–Tucson, 1980 - El rostro que respondió mi súplica.
Fue un sábado, 21 de junio de 1980, cuando recibí una noticia que me apretó el corazón: mi hermano Manuel Raymundo, a quien todos llamábamos con cariño “Manuel”, sería hospitalizado en Hermosillo por una infección grave. Viajé de inmediato. Lo encontré lúcido, pero su piel era intensamente amarilla. Le diagnosticaron hepatitis y lo internaron en la sala de infectología del Hospital General del Estado, una sala que daban ganas de llorar al verla.
Esa misma tarde, lo saqué y lo llevé a descansar a su casa.

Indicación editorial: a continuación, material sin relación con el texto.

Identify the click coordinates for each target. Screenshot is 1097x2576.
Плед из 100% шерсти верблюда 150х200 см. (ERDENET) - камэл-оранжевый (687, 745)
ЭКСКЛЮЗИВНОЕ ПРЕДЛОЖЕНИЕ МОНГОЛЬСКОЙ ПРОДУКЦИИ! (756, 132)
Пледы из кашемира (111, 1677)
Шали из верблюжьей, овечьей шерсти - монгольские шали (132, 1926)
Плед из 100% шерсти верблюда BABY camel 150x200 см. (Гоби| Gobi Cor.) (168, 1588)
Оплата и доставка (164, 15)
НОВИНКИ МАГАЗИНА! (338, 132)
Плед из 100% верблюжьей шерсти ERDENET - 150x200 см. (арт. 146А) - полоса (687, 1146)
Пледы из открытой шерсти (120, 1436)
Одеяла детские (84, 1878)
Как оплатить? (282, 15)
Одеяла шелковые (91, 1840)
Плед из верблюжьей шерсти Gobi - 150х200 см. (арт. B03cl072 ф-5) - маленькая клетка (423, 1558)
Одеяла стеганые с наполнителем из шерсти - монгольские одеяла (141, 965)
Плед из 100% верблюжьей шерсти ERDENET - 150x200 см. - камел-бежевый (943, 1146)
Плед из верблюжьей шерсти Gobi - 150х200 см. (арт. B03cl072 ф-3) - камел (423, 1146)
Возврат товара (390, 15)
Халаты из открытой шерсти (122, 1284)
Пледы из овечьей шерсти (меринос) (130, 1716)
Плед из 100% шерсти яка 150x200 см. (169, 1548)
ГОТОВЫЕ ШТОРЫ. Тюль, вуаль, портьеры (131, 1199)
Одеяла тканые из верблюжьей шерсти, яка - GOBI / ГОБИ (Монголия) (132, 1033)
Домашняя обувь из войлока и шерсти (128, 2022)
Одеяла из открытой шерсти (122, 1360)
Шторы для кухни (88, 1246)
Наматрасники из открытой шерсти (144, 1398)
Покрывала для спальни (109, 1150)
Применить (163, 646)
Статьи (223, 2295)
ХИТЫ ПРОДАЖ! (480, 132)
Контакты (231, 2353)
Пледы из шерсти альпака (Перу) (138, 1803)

Pero al día siguiente, su estado empeoró. Lo ingresaron en la Clínica del Noroeste, esa misma tarde sufrió convulsiones. Al día siguiente cayó en coma. Lo trasladaron de urgencia al hospital de la Universidad de Arizona, en Tucson, acompañado por su amigo íntimo, el doctor Francisco Ramos.

Llegué a Tucson el martes 24 y mi hermano seguía en coma. El miércoles, los médicos fueron claros: le daban apenas un 10% de posibilidades de sobrevivir. El jueves ya con tres días en coma, solo la pupila de un ojo respondía a la luz. El Dr. Ramos, con sinceridad dolorosa, me dijo que no había esperanza.
Me dije entonces, le preguntaré a alguien que sabe más que todos y me dirigí a la pequeña capilla del hospital. Una capilla chica, sencilla, vacía, silenciosa. Me arrodillé frente al crucifijo. Y allí, con una mezcla de desesperación y fe, me atreví a rogarle al Señor diciéndole:
“Señor Te pido por la vida de mi hermano, No me voy levantar de aquí hasta que Me des una señal. No me levantaré sin saber si mi hermano vivirá o no.”
Pasaron treinta minutos. Entre sombras, me pareció ver un rostro de Cristo serio, con una corona de espinas: el rostro de Cristo en su pasión, ello me entristeció. Permaneció así 15 minutos y de pronto vi que sonreía. Una expresión suave, hermosa y serena. Realmente no se si sería todo esto mi imaginación, pero me levanté lleno de esperanza.

Corrí con el médico y le dije:
—“Mi hermano se va a salvar.”
—“¿Cómo puedes saberlo si está igual?” —me dijo, casi molesto.
Guardé silencio porque yo estaba seguro.
Nos recostamos un rato. A las 9 de la noche volví a verlo. Me acerqué a su cama, como lo hacía cada hora. Puse mi mano sobre él… y abrió los ojos. Me miró fijamente con sus grandes ojos.
Me conmoví hasta las lágrimas… pero también dudé. ¿Sería un reflejo, una reacción antes del final? Para comprobarlo, acerqué mi mano bruscamente a sus ojos. Y los cerró. Luego los volvió a abrir.
Allí supe, sin lugar a dudas, que Cristo me había escuchado. Que la señal había sido real. Que, contra todo pronóstico médico, la vida le estaba volviendo.
Corrí nuevamente con su amigo. Entramos juntos, pero mi hermano estaba inconsciente otra vez. El médico, escéptico, me miró sin palabras. Pero yo conservé la certeza. Al día siguiente, viernes por la mañana, lo encontramos igual. Sin respuesta. Fuimos a desayunar, al regresar a su habitación, la sorpresa nos detuvo en seco:
Mi hermano estaba sentado en la cama, sonriendo. Al vernos, saludó al médico con su apodo de confianza:
—¡Pancha!
El doctor se quedó mudo.
Lo miré y le dije:
—“¿Ahora sí me crees?”
Mi hermano no solo despertó: se recuperó. Salió del hospital varios días después, con su vida restaurada. Y con ello, también la de toda nuestra familia.